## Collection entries
<<<<

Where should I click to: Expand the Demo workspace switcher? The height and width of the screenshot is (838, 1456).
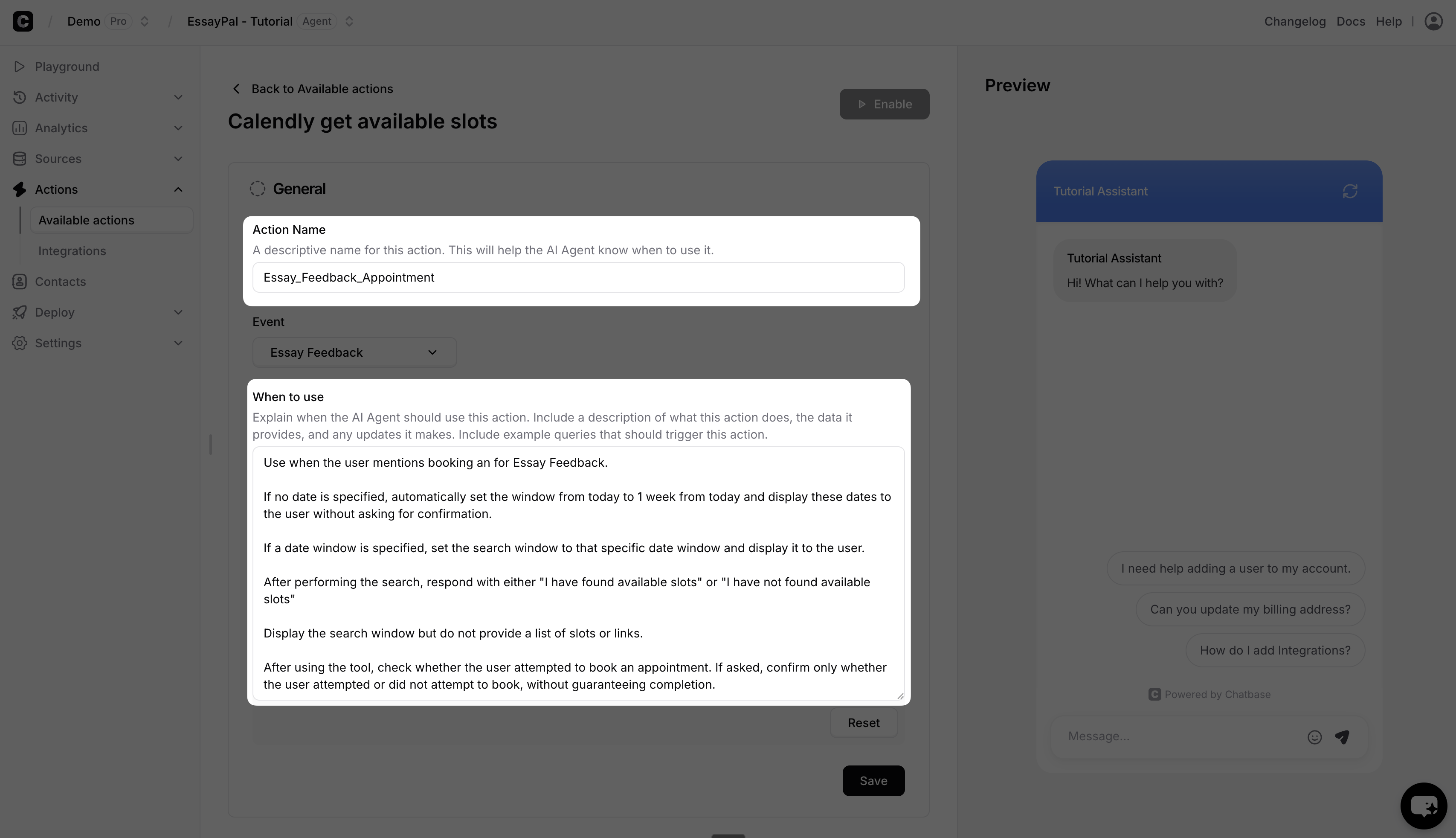pos(145,21)
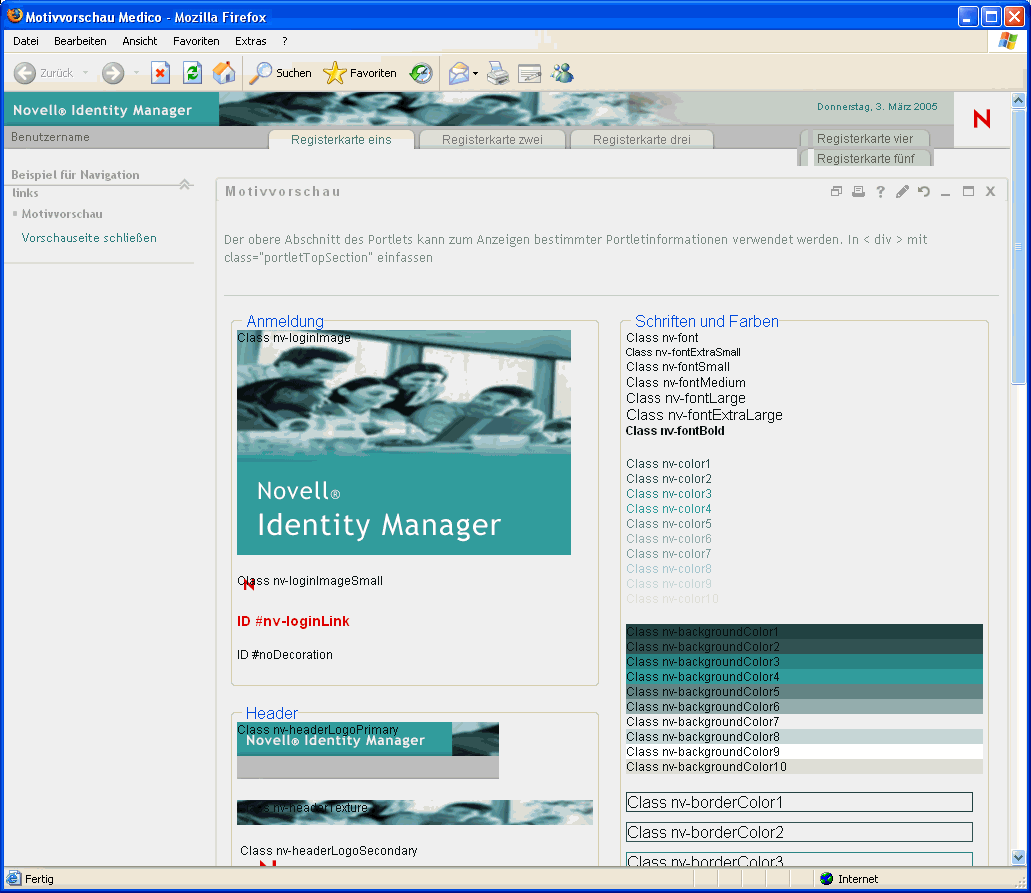
Task: Collapse the navigation panel with the chevron
Action: [x=185, y=183]
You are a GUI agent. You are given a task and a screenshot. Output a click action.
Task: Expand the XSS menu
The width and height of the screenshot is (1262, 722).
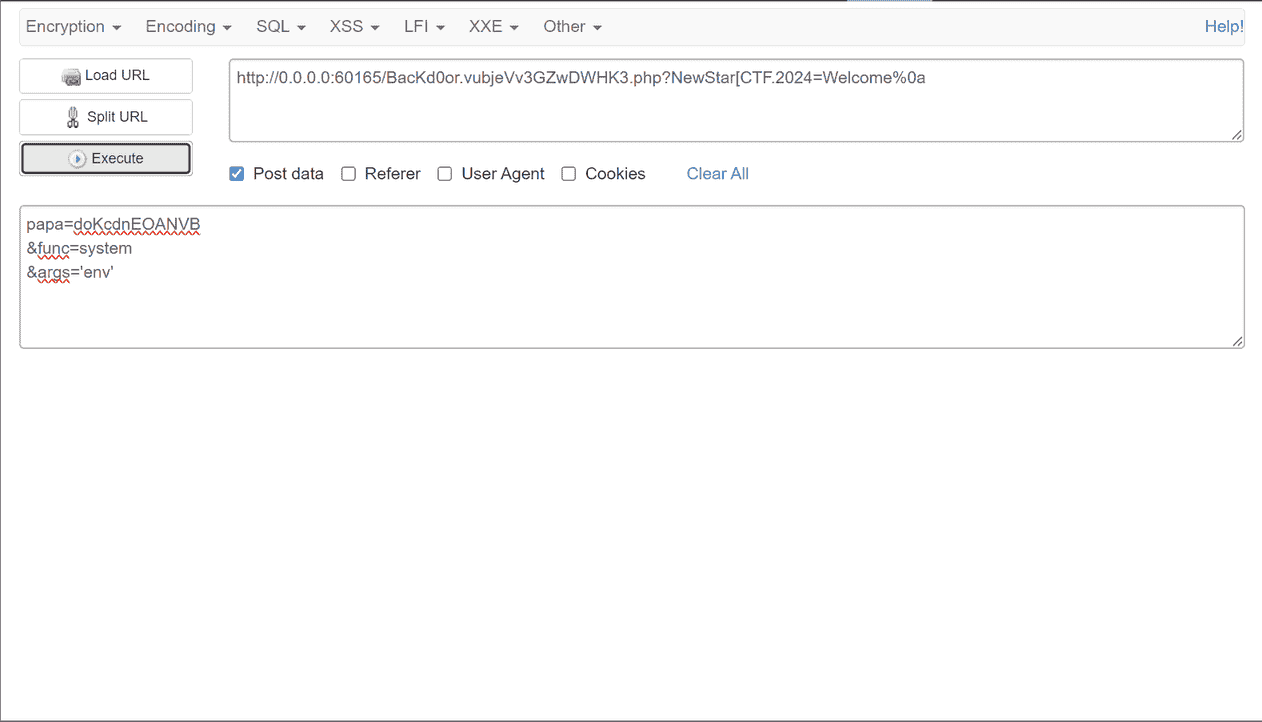(x=354, y=27)
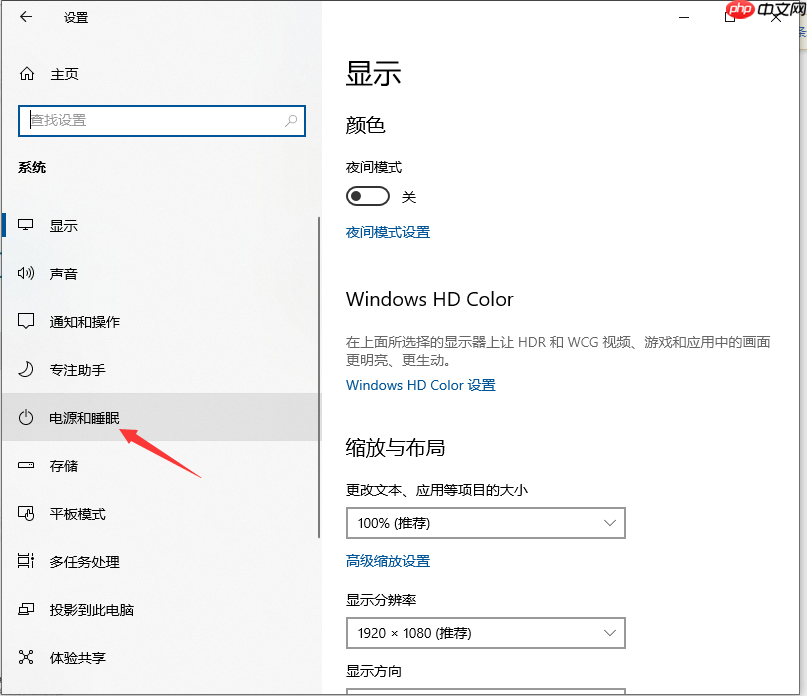
Task: Toggle 夜间模式 on
Action: click(x=367, y=195)
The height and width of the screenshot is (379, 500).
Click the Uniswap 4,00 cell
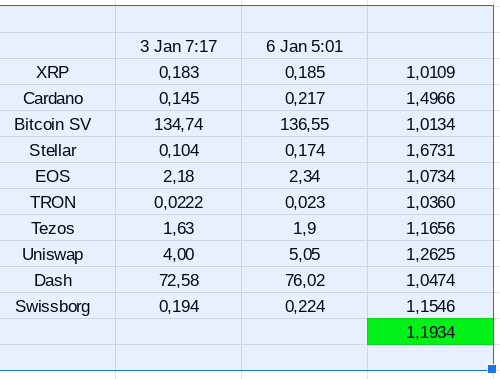(x=178, y=254)
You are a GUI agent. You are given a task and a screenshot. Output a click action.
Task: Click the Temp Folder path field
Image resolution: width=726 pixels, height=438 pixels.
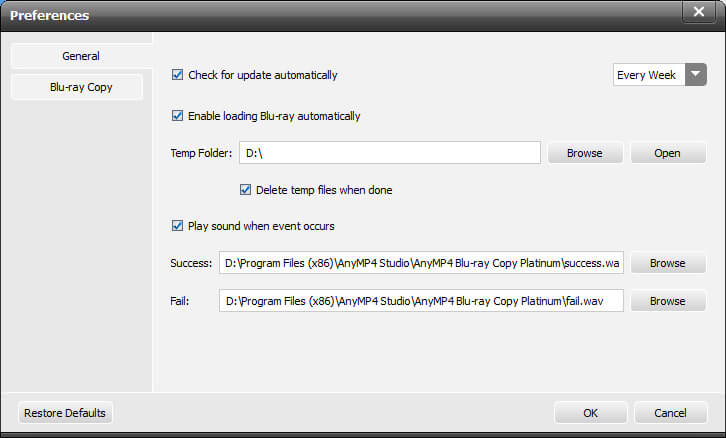coord(390,153)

>>>>

## Exercise task
Gather every line of the records above that contains the string "height". The match is case-sensitive.

## Solved exercise
Where should I click to: Expand the Demo workspace switcher? The height and width of the screenshot is (838, 1456).
The width and height of the screenshot is (1262, 722).
The height and width of the screenshot is (379, 500).
Image resolution: width=726 pixels, height=438 pixels.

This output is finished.